There should be no surprise as to which side of the debate I find myself on. But the arguments are not as clear-cut as they might appear at first glance. Mikel posits an interesting edge case for censorship:
Legitimate cases to me is only information that puts dis-empowered people at risk, such as refugee routes along the Burmese-Indian border. But does this mean I would remove those tracks if someone added to OpenStreetMap? This and other questions remain to be answered.
Here are some arguments against the idea of letting local communities “own” their maps, and against the notion of any censorship in OSM. In no particular order:
Maps of bases are not the vulnerable points in the defense of the motherland:
Russia has indeed seen attacks by militants from the Caucasus region, but on civilian targets, such as the Moscow subway. Yet nobody argues that the proper response is to remove Moscow’s subway stations from the map. Meanwhile, all of the world’s militaries with an interest in Russia know exactly where Russia’s bases are.
OSM’s competitiveness depends on its completeness:
Censorship would make OSM’s dataset less competitive. Google Earth Community contains a exhaustive dataset of military bases, including Russian ones, and these are in no danger of ever being deleted at the behest of local opposition. The only recourse for those favoring censorship would be to try to introduce false information into the GEC dataset, but since such military data is curated by dedicated enthusiasts, this would be hard to pull off.
OSM’s local communities are small, and hence vulnerable to infiltration:
In China, an army of paid astroturfers ensures that the government’s position gets prime place in any online debate it designates as important. This is a effective strategy in small communities, which can be infiltrated by nationalist-sympathizers whose main priority is getting outcomes amenable to the government.
Maps are not owned by the regions they depict:
I mention this at the risk of stating the obvious. Russia may have sovereignty over its territory, but does not have sovereignty over maps of its territory, if these maps are made and kept outside Russia. If this were not the case, via the principle of reciprocity other countries would be free to claim jurisdiction over maps of their territories kept in Russia, and I am sure this is not something Russia would be willing to accede to. It is strange, therefore, that a disparate band of local Russian mappers would try to posit jurisdictional powers that not even the Russian government would pursue.
As for Mikel’s edge case: I see where he is coming from, but would argue that if somebody does want to publish such information online, then OSM is but one of many possible channels. In this case, it is better to know that the information is public and what it contains, so that it can be acted upon defensively (for example by changing the actual Burmese refugee routes). My own response would be to contact the people at risk (if I sympathize with their movement) to alert them that this information is in the public domain.
A course of action I would not condone is the adding of false routes, to make the data less reliable.

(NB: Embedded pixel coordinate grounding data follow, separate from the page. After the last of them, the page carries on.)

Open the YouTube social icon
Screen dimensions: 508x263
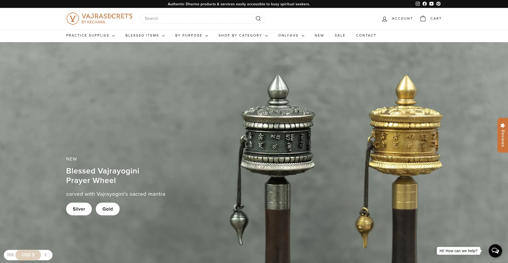tap(432, 4)
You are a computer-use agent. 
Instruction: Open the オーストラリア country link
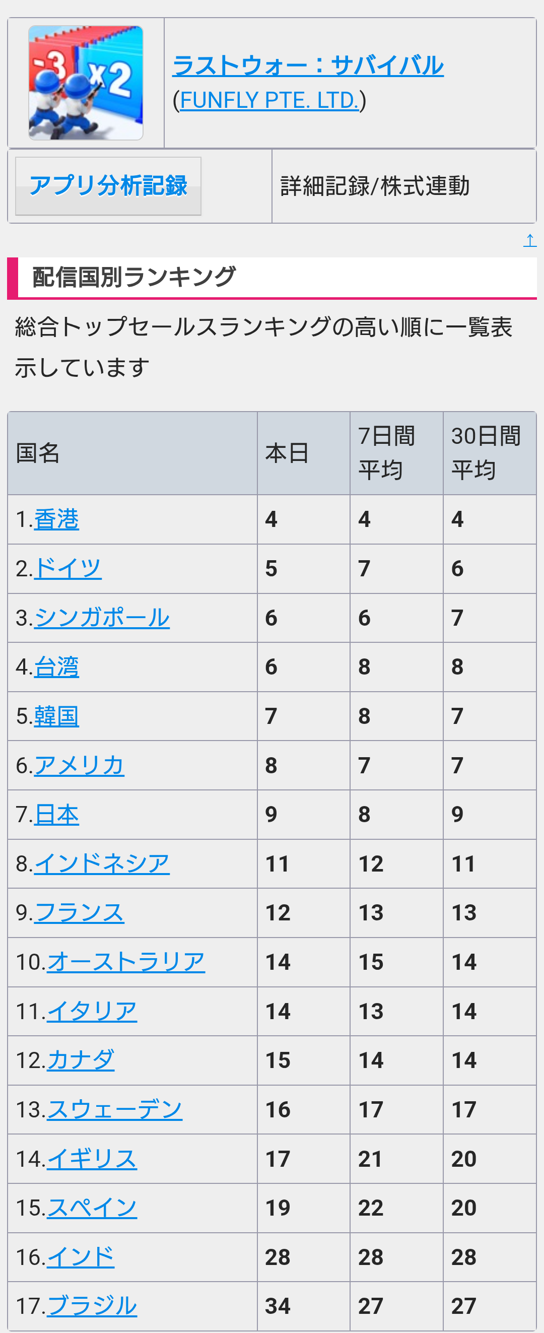(126, 961)
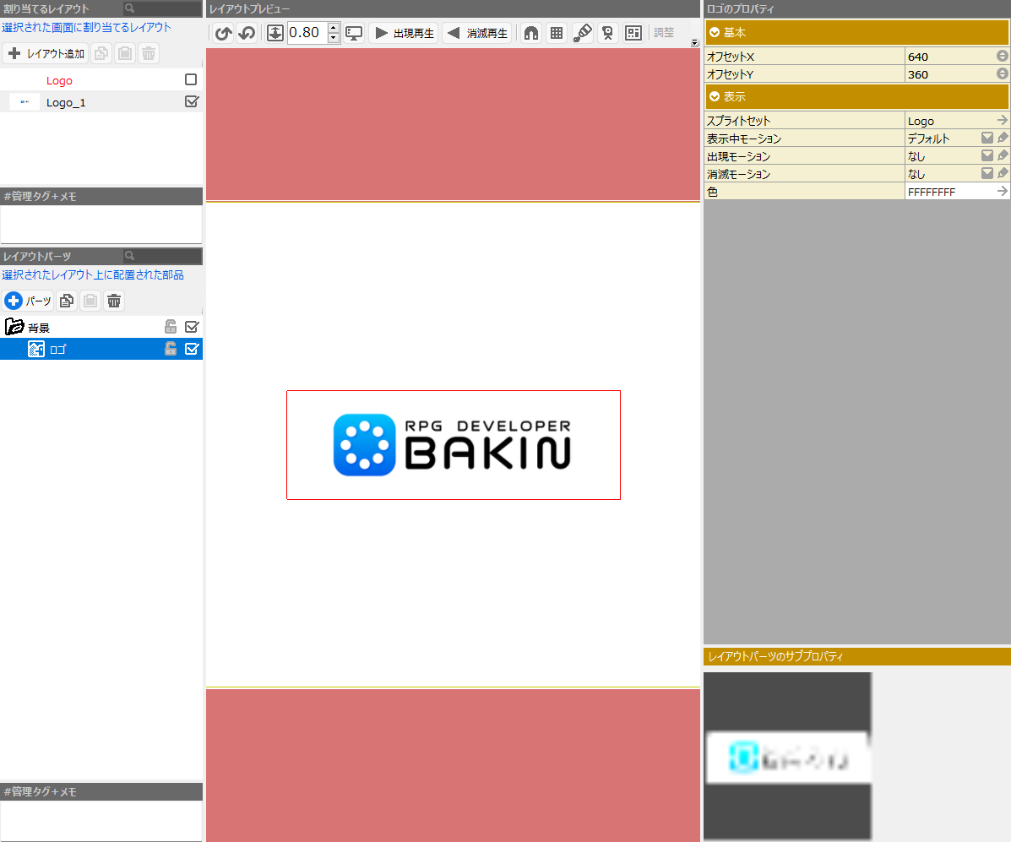Collapse the 基本 properties section
The image size is (1011, 842).
tap(715, 33)
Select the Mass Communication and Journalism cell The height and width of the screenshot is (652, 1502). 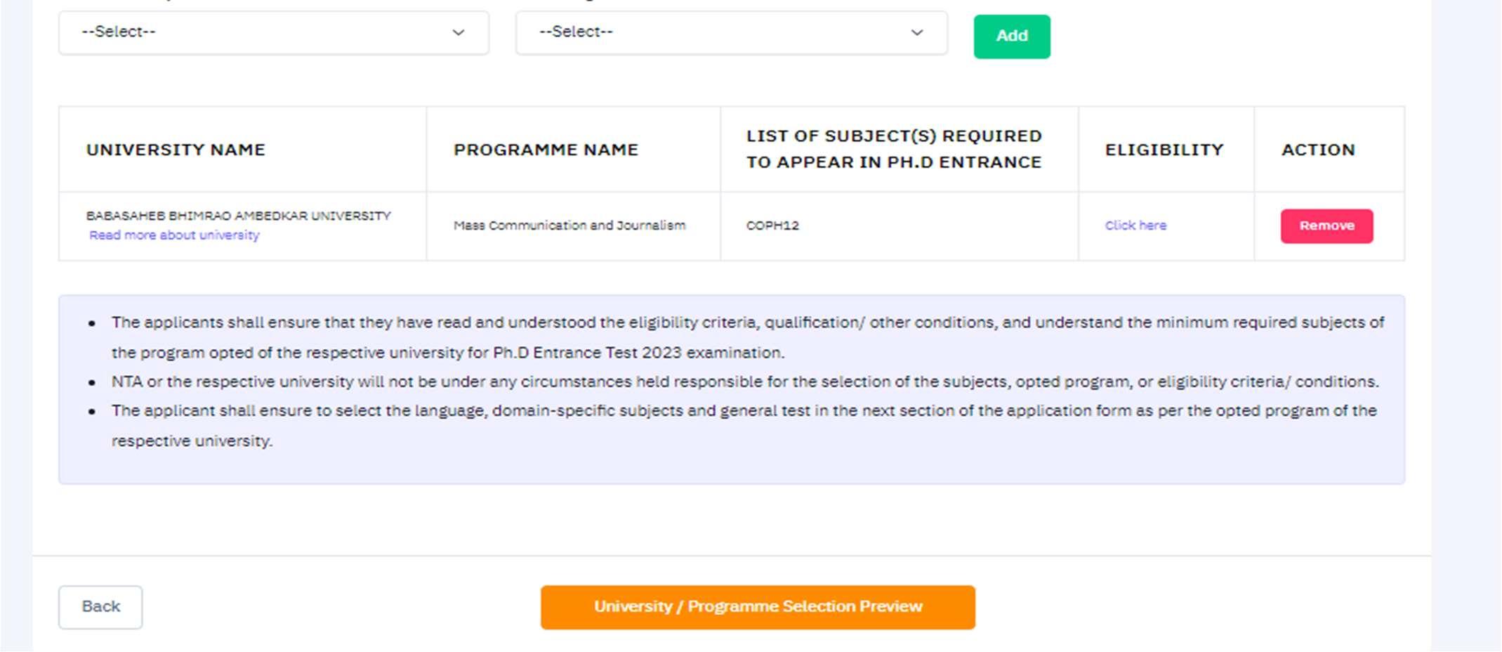pyautogui.click(x=569, y=226)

Injecting false information into a dataset pollutes all the information, and undercuts the reputation of the dataset as a whole.
One edge case that I think is even more difficult than Burmese refugee routes is the mapping of vulnerable historical landmarks, prone to looting. Unlike a route, such historical landmarks cannot easily be moved, so once the information is out in the open, it will long remain relevant.
This debate has been held before, notably by Sweden’s Office of Antiquities (RAA), which four years ago decided that the benefits of a comprehensive public geodatabase of all historical monuments in Sweden outweighed the risks of looting at unprotected sites, above all because crowdsourced labeling of these sites will occur anyway — so you might as well make the best possible geodatabase available.
In sum: if an archaeologist is in possession of the only geodatabase for a certain excavation site prone to looting, then perhaps it is best to keep it secret, but if the information ever enters the public domain, then the right thing to do is to maximise the benefits of having this data be publicly available by making sure the dataset is as good as possible.